In real estate Blackstone has been an adroit market timer. It offloaded tens of billions of dollars of properties shortly before the bubble burst in 2007-2008, then stood pat for two years as values plunged. Now, it has jumped back in with a vengeance. It is even buying properties it once owned.

In mid-October Blackstone and two other investment firms, Paulson & Co. and Centerbridge Partners, bought hotel chain Extended Stay out of bankruptcy for $3.9 billion and then inked a deal to take over a portfolio of 180 industrial warehouses from their over-extended owner, ProLogis, for $1 billion. Weeks earlier it snapped up $300 million of junk bonds in struggling Kentucky hotel operator Columbia Sussex. Those deals followed other two other recent investments by Blackstone in ailing property businesses.

Extended Stay and Columbia Sussex were familiar targets. Blackstone bought the former in 2004 and unloaded it for $8 billion in 2007, and it sold a group of 14 hotels to Columbia Sussex for $1.4 billion in 2006. Both sales fetched high prices — so high that the buyers got burned when the real estate market tanked. Now Blackstone is picking up the leavings.
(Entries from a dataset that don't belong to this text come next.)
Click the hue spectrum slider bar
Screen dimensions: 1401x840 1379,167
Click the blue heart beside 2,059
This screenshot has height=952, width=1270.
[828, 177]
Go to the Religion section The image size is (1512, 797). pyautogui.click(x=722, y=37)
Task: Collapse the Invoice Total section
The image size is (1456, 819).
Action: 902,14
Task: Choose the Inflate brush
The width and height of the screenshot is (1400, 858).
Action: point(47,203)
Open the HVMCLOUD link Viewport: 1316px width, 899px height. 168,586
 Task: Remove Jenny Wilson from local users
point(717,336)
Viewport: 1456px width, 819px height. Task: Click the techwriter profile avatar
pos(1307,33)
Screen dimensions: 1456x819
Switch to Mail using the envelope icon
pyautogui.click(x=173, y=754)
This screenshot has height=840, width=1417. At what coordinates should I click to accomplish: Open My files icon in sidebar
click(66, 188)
Jonathan Gray: Blackstone's co-head of real estate

Those weren’t Blackstone’s only deftly timed sales. In 2007 it bought the country’s biggest office-building owner, Equity Office Properties, for $39 billion. It then swiftly dealt away two-thirds of EOP’s assets at wildly high prices, thus shielding itself when property values tumbled soon after. Many of the buyers took a bath when the market turned.
Considering its record, Blackstone’s plunge back into commercial real estate is maybe as good a sign as any that the worse is over.

Blackstone watchers meanwhile are waiting to see if it will train it sights on other familiar prey: the wreckage of its EOP sell-off. So far it isn’t known to have targeted those leftovers. But if the past is any guide, chances are that it will.